Second, flexibility that allows innovation and creativity. 

  • With a well understood and common illness, it is all too easy to treat the disease and not the person, following the protocol or algorithm and ignoring the patient. We should ALWAYS be attentive and flexible, but with an idiopathic illness, even more so.  In addition to more time and energy listening to the patient, it means being actively open to new information.
  • We don’t know as much about an idiopathic process as we know about other illnesses. Since we don’t know what causes the idiopathic illness, we cannot fully understand what it is doing, how it will (or won’t) progress, how it will respond to treatments, or what the outcome is likely to be. With all this uncertainty, we can ill afford to be dogmatic or authoritarian.
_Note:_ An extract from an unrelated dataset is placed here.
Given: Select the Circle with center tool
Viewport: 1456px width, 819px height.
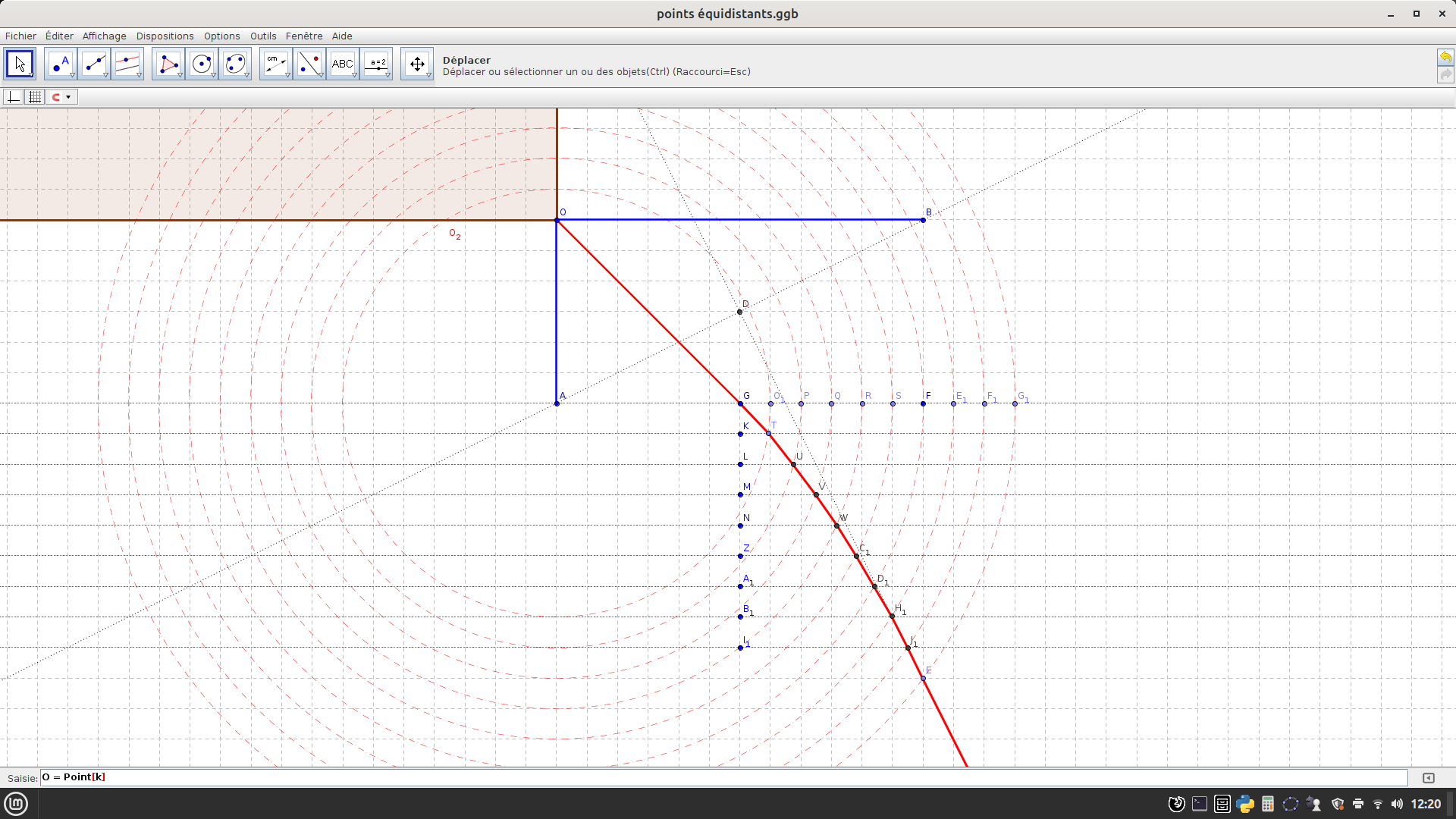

Plans for treatment and monitoring will require an extraordinary amount of input from the patient and we
  • We must be more than ever willing to discuss/consider alternative or incompletely tested approaches (provided there is some rationale based on physiology, common sense or data, and there is reason to believe there is greater chance of benefit than harm, and the patient understands and accepts)
  • We must remember that the physician has a nearly infinite areas of developing and changing knowledge to track. The patient can be more focused and should be encouraged to take an active role, using the library, internet, and support groups to look for new information or alternative assessments and bring them in for discussion. (Parameters are useful to assure time and legitimate expectations, and suggestions may be useful, including referral to medical library.)

 

Anonymous concludes with a plea:

 “Idiopathic should not mean the end of the search for answers; rather it should call for a renewed effort to think outside the box for other possibilities and to ‘keep their ears open’ to new developments that could bring future answers.  Instead of being a disease of unknown cause, it should be a disease of yet to be determined cause.  This may seem like a matter of semantics but to a patient it makes a world of difference.  It means there’s hope.”

 

I agree. The comfort we find in familiarity and predictability is an illusion, and sometimes a dangerous illusion. I’d rather work in a field dominated by projects to complete and problems to solve, rather than protocols to follow or algorithms demanding adherence. I understand why Anonymous dreads hearing ‘idiopathic’ but I believe ‘idiopathicity’ can be the foundation for a rewarding collaborative partnership between patient and provider.